You can do authentication and lobby over HTTP/S/2; you only need the web socket for the low latency push bits. (But when you have it, you can of course do more with it.)
Once authenticated, issue some kind of token that the websocket connection can use to authorize itself on connection setup, similar to how you'd use a session identifier cookie in HTTP.
There are three kinds of ways of setting up services:
1) Each "endpoint" or "service" lives in its own process. Use cheap ways of spawning lots of processes -- kubernetes, nomad, swarm, ... Use some kind of smart HTTP router on the way in to send the right requests to the right processes. (NGINX with path and host matching rules, for example.) Most solutions like these call themselves "microservices." This makes it very easy to develop things in parallel across large teams, but instead has a higher operational cost, as well as the communication cost to make sure that all the different services stay to the same data structures, rules, and protocols.
2) There's a binary/program, that can "do anything." You might spin up multiple copies of it (if it's stateless or uses shared memory state or sharding,) but it's fundamentally "one thing." This is usually known as "monolith architecture," and is super easy to get started with, and to test in a developer sandbox. When your system gets really big, it starts causing development/deployment friction on large teams. (Wordpress and other PHP sites fall into this category, even though they may have different entry point scripts for different pages/services.)
3) There's a binary/program per major functional component.
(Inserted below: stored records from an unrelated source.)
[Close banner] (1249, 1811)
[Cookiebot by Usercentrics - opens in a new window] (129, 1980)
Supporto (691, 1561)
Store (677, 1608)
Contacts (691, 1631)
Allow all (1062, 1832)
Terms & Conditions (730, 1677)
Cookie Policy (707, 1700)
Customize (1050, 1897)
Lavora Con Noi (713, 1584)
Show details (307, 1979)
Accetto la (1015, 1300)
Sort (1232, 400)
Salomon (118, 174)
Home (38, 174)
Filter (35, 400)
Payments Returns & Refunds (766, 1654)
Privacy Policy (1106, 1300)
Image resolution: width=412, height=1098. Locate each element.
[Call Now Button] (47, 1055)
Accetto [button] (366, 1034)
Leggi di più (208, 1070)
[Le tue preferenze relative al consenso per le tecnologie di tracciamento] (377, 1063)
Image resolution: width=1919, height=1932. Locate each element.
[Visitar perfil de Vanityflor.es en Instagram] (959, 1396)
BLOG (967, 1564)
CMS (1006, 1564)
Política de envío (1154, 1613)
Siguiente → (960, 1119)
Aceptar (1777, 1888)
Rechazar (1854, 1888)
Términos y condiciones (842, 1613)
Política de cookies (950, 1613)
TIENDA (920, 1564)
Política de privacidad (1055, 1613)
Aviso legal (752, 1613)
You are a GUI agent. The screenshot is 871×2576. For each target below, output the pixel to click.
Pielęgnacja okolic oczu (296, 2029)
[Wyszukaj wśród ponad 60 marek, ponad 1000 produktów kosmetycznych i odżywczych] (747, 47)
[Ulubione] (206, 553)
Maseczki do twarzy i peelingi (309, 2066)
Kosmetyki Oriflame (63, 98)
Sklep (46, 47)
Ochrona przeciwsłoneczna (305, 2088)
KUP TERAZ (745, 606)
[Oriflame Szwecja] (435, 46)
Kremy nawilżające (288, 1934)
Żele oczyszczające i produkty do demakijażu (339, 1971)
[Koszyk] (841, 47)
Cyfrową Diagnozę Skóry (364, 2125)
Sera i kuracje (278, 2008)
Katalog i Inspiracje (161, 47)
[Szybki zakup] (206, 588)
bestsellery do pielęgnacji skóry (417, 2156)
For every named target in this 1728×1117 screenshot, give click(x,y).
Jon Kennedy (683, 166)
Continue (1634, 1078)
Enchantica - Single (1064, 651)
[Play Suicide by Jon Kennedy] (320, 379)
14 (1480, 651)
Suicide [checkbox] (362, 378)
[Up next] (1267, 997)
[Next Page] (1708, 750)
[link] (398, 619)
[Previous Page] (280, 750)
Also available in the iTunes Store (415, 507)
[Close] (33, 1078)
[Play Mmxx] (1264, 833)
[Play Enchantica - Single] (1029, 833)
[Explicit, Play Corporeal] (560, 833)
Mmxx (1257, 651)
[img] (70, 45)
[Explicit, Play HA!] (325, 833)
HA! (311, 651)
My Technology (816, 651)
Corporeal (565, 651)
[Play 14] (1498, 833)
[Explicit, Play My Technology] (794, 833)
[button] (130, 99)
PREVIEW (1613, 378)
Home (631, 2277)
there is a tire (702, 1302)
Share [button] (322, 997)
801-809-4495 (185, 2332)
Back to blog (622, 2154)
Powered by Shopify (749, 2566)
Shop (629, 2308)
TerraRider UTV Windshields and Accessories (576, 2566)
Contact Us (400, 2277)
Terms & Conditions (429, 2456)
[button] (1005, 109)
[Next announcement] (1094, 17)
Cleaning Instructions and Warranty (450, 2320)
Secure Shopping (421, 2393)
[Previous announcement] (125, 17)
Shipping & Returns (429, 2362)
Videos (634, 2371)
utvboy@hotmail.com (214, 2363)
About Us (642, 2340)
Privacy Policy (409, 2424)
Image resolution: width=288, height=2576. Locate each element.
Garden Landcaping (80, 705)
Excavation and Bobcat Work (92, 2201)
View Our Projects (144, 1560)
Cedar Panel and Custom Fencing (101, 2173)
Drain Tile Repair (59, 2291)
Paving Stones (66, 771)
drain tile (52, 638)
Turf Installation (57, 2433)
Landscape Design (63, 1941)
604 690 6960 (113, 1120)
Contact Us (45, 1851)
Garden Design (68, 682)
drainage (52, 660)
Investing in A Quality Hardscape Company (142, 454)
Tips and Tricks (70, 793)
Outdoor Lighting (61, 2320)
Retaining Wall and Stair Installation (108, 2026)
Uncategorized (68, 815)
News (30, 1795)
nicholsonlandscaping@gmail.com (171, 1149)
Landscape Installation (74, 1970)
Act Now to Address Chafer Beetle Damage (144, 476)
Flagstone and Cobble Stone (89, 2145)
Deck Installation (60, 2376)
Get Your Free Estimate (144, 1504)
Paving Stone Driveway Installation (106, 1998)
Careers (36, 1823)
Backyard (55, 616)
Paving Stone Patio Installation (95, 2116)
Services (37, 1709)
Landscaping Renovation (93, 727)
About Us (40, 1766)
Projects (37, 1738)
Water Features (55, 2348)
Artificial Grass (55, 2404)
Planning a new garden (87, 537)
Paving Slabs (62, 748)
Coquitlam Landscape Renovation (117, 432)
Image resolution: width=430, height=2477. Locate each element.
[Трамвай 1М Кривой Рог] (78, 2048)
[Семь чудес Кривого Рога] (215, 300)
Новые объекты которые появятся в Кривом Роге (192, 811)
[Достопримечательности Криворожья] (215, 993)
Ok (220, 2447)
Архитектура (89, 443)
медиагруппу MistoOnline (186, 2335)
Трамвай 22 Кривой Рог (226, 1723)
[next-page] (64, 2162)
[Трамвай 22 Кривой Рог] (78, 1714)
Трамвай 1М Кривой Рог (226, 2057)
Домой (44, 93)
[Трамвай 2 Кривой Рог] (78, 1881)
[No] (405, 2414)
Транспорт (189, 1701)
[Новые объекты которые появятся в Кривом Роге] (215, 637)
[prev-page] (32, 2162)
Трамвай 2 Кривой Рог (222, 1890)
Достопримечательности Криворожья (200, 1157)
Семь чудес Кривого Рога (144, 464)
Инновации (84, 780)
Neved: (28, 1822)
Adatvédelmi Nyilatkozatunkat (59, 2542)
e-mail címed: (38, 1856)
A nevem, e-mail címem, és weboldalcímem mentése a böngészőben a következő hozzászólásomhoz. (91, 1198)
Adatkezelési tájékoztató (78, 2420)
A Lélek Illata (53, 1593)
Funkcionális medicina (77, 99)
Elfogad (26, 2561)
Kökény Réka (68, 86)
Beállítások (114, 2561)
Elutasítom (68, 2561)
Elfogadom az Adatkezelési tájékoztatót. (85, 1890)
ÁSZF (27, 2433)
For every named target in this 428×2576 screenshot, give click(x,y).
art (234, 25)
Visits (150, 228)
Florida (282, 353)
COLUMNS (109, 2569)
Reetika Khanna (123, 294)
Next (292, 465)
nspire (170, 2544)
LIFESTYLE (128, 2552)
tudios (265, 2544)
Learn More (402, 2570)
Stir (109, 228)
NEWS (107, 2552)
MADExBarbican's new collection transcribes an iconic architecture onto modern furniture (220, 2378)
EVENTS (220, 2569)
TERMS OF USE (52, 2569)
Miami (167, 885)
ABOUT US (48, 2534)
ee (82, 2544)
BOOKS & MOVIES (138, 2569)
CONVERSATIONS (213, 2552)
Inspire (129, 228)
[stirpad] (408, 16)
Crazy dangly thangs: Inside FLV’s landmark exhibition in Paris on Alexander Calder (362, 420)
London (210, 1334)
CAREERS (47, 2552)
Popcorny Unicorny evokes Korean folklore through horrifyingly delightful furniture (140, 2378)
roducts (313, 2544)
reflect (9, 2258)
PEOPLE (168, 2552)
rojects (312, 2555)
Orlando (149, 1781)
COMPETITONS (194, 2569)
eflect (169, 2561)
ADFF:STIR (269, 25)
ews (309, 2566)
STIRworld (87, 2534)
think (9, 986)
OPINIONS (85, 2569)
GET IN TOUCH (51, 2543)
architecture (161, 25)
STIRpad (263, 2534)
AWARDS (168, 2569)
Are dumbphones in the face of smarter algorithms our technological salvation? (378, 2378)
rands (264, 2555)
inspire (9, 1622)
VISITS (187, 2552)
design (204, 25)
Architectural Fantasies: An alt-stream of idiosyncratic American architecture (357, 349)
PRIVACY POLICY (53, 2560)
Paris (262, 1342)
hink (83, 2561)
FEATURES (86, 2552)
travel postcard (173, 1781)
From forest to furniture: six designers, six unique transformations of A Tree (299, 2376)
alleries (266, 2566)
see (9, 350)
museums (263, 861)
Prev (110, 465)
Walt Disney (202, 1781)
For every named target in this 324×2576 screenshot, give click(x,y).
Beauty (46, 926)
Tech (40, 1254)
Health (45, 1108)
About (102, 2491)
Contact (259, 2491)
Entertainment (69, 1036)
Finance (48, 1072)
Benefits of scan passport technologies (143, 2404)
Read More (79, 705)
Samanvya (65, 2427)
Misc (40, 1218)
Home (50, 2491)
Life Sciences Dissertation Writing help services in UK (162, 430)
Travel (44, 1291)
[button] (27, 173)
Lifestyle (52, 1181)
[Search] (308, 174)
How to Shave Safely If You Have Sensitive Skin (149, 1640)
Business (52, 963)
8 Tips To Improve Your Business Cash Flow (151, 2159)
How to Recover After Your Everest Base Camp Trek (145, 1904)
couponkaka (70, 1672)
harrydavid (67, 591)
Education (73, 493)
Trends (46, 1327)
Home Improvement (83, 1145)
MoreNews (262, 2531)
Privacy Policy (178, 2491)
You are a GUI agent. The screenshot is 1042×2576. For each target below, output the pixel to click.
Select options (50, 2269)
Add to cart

Maybe sign-in and lobby is one, game serving is one, and microtransaction store is one. Each component may be built using a different technology stack, or not, but the routing is typically set up entirely by host -- lobby.game.com, store.game.com, play.game.com etc. This is somewhat of a middle ground between microservices, and monoliths. It lets you choose "the right tool for the job" for specialized systems, but it still has some cost and overhead in that your system is diverse.
Separate from those three ways of slicing things, there's the question of horizontal scalability. I e, if you want to be able to "start more processes of the same kind" to serve more load, then whatever service/es is run by those processes, need to be somehow okay with load balancing, where different players end up using different instances of the same service code. Typically, for web/database systems, this is not so bad, as the state lives in the database, but for persistent game processes, you end up doing "sharding," where players can only directly interact with other players on the same physical server. If you have a system that can do 10,000 players per server, and want 100,000 people all in the same city market square in your world, all being able to talk to each other and interact with each other, you can't just spawn 10 servers that deal with 10,000 players each, because there's a 9/10 chance that the player will want to interact with some player that's on another one of those servers, and all servers end up needing to know about all 100,000 players, which ends up not saving any capacity. (There are in turn various ways of trying to solve this, which have significant gameplay and technology trade-offs. My recommendation is not going there unless you are 100% sure that you absolutely need to!)